Argument against getting one’s consent starts with the concept that once a sample is taken from an individual is it no longer theirs (separation from the being). If this was not the case, informed consent would need to cover collection, storage, and future research (Biorepositories and Biospecimens Research Branch, 2016). In defining future research, it is impossible to define because it would not be known at the time of consent. The argument for this is to protect the participant from bodily harm if they are not informed about the use of their biospecimens. Since HeLa cells were so unique, samples of her children’s blood were sought after. They were told that were checking to see if they had the same cancer as their mother. But their true intention was to research their biospecimens without their consent.
Compensation
Several institutions have combined with biotechnology companies by supplying them with tissue and data. In turn, these companies will bank the tissue, collect data, and sell both to interested parties (Josefson, 2000). “HeLa cells or products of them can be purchased online from about $200 to $10,000 a vial” (Skloot, 2010). While her cells were being sold for profit, her family went without medical insurance. Henrietta Lacks has no dedicated medical wing, no recognition, and an unmarked grave.

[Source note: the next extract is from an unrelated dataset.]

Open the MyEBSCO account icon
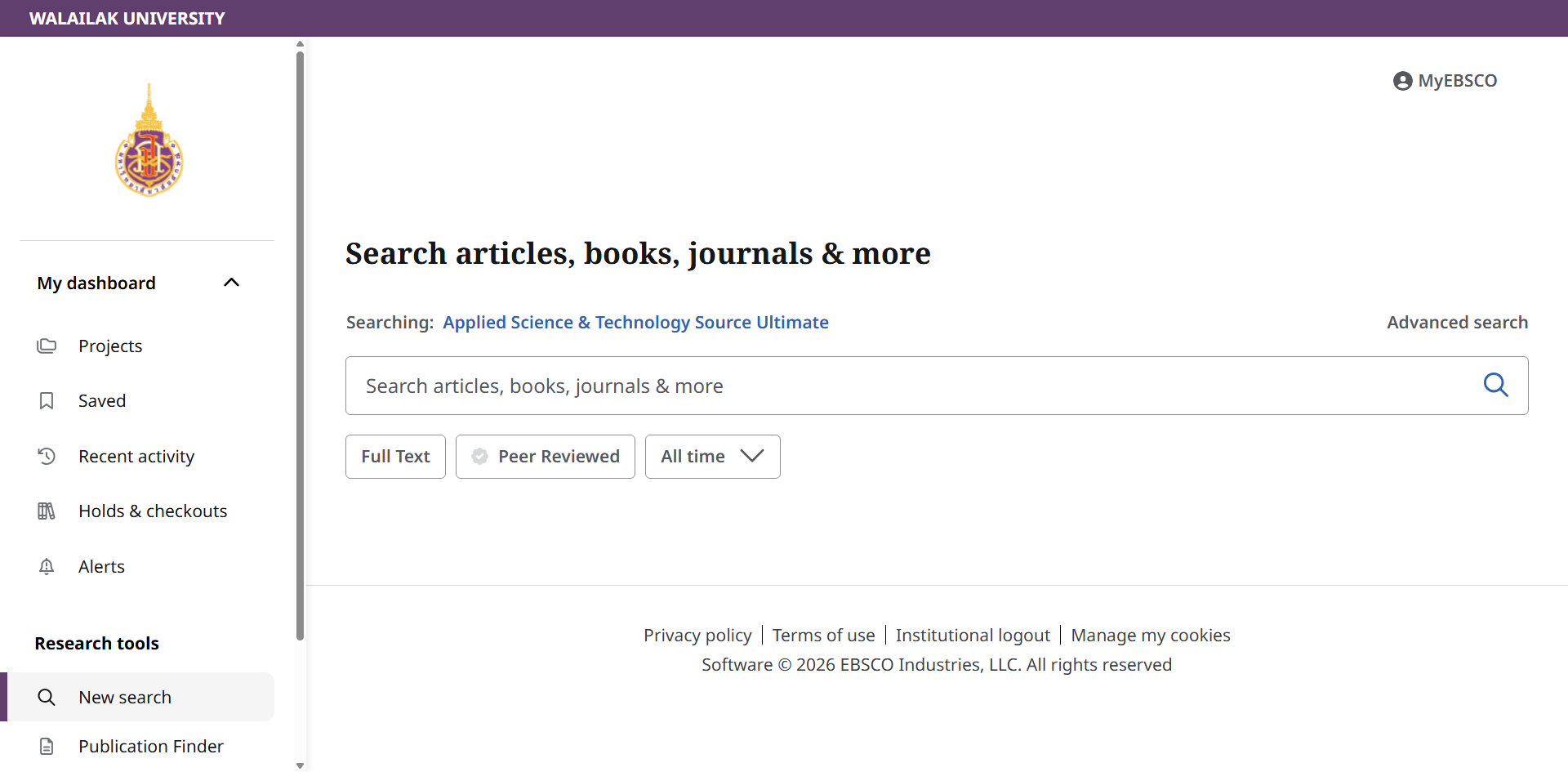 pyautogui.click(x=1402, y=81)
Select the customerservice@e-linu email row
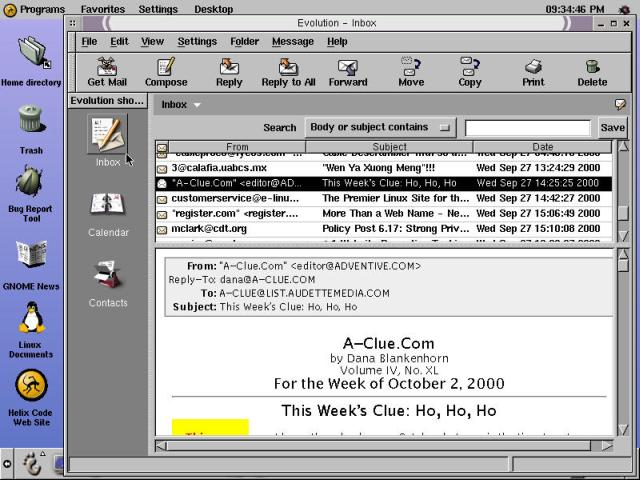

At the time cells were taken from Henrietta Lacks there was no established practice of informing or obtaining consent from cell or tissue donors, nor were there any regulations on the use of cells in research. Since John Hopkins did not patent, sell, or profit from the discovery and distribution of HeLa cells; there is no compensation to made (McDaniels, 2017). However, a for profit model took place many years later after HeLa cells were mass produced at a rate of 6 trillion cells a week (Skloot, 2010).
Are There Ethical Issues Concerning HeLa Cells?
The possibility of tracing back tissue to its donor is doable due to genetic testing such as within the genome project. There are many revisions to the federal policy for protection of human subjects that are being proposed (Duhaime-Ross, 2016). The main proposal requires that scientists get consent for biospecimens retrieved from anyone. Since several revisions to how a sample is retrieved, used, and documented per updated rules and regulations is evidence that there are several issues when it comes to HeLa cells. The main premise is to honor privacy and confidentiality of participants while ensuring procedures conform to what was stated in the informed consent process (Hauser, Weinstein, Pool, & Cohen, 2010).
Conclusion
There are many ethical issues concerning HeLa Cells. Since the act on how HeLa cells were acquired, reproduced, used and sold have become a well-known, more rules and regulations are coming into place. I feel that monetary compensation should have been made to the family due to violation of the privacy act, because once it was known who the donor was and due to the use and reproduction of HeLa cells. In 2013, the National Institute of Health arranged an agreement with the Lack’s family that anyone who wants to have access to HeLa cells genome data would have to apply for and be granted permission (Caplan, 2013). Just imagine samples consisting of blood tests, biopsies, and surgeries have been taken from millions of Americans over the years are being used in research without their knowledge. If you were to find out that a sample belonging to you is being used, how would you feel? Another thing to consider is if samples are taken for free and are used to produce vaccines, cures, etc.… should these items be administered back to the world for free?